Mistakes are possible regardless of software. Tayda may recommend avoiding Affinity Designer, but it's what I've used on the four UV printed enclosures that I've ordered from them so far, with no issues. Do yourself a favor, if you haven't already, go check out this thread. There's a wealth of information there for people that are just getting started with Tayda's UV printing service. I'm not sure of your location, but you also have the option of trying a US-based company called AmplifyFun that offers similar services at a reasonable price (see this thread). You may be able to get more "hands-on" assistance from the guys at AmplifyFun which may be helpful for you while you're still in the process of getting comfortable with it.

Regarding your last question, with Tayda, the price is the same regardless of whether you have one color or ten. There are extra charges for additional passes on the white layer, the color layer, and if you want to add a matte or varnish gloss to your printed enclosure.


----------



## Preverb (Oct 9, 2021)

Brett said:


> Mistakes are possible regardless of software. Tayda may recommend avoiding Affinity Designer, but it's what I've used on the four UV printed enclosures that I've ordered from them so far, with no issues. Do yourself a favor, if you haven't already, go check out this thread. There's a wealth of information there for people that are just getting started with Tayda's UV printing service. I'm not sure of your location, but you also have the option of trying a US-based company called AmplifyFun that offers similar services at a reasonable price (see this thread). You may be able to get more "hands-on" assistance from the guys at AmplifyFun which may be helpful for you while you're still in the process of getting comfortable with it.

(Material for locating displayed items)
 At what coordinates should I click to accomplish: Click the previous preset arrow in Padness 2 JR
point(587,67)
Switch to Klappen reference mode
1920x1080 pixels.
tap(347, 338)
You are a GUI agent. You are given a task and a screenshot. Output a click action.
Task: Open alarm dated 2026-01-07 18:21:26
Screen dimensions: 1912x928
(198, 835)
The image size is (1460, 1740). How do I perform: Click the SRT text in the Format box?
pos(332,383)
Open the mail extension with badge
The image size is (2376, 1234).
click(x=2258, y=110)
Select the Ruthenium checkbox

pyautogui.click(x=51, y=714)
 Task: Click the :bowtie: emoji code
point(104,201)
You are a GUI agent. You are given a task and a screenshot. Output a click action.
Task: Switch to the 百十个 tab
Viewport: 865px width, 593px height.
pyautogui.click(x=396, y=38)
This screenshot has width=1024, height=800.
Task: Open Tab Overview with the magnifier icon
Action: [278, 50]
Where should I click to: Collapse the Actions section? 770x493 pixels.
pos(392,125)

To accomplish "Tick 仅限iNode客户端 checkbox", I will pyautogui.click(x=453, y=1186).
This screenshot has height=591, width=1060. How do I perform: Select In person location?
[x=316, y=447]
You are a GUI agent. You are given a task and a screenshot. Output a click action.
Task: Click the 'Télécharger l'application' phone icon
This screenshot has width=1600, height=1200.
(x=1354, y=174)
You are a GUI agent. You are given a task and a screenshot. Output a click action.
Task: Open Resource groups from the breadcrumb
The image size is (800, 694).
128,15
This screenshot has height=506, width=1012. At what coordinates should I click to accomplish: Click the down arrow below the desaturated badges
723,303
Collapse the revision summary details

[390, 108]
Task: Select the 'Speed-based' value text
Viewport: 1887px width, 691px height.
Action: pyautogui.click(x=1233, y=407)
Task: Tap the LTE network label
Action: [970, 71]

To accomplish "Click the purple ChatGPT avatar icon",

What to do →
[a] In the Tayda UV printing thread, rewrite the part that opens with the words containing "Regarding your last" and closes with "your printed enclosure.", swapping "varnish gloss" for "clear gloss".
[b] Answer these questions from the Tayda UV printing thread:
(i) How many UV printed enclosures has the writer ordered from Tayda so far?
(ii) In which country is AmplifyFun based?
(iii) Does Tayda's price depend on the number of colors used?
[c] Continue the Tayda UV printing thread from its last sentence.

Outputs →
[a]
Regarding your last question, with Tayda, the price is the same regardless of whether you have one color or ten. There are extra charges for additional passes on the white layer, the color layer, and if you want to add a matte or clear gloss to your printed enclosure.

[b]
(i) Four.
(ii) The US.
(iii) No, the price is the same whether there is one color or ten.

[c]
Thanks.  I was reading through that thread already and have some ideas.  I am in Australia currently so will probably just stick with Tayda.  It sounds like most people are using affinity designer and then changing the files to an AI format?


----------



## Brett (Oct 9, 2021)

Preverb said:


> Thanks.  I was reading through that thread already and have some ideas.  I am in Australia currently so will probably just stick with Tayda.  It sounds like most people are using affinity designer and then changing the files to an AI format?


Tayda will probably be the best option then. When you submit the file to Tayda, you submit it as a PDF with layers. Affinity offers this option in the export menu. Just be sure to read through that thread for specifics on file format and export options.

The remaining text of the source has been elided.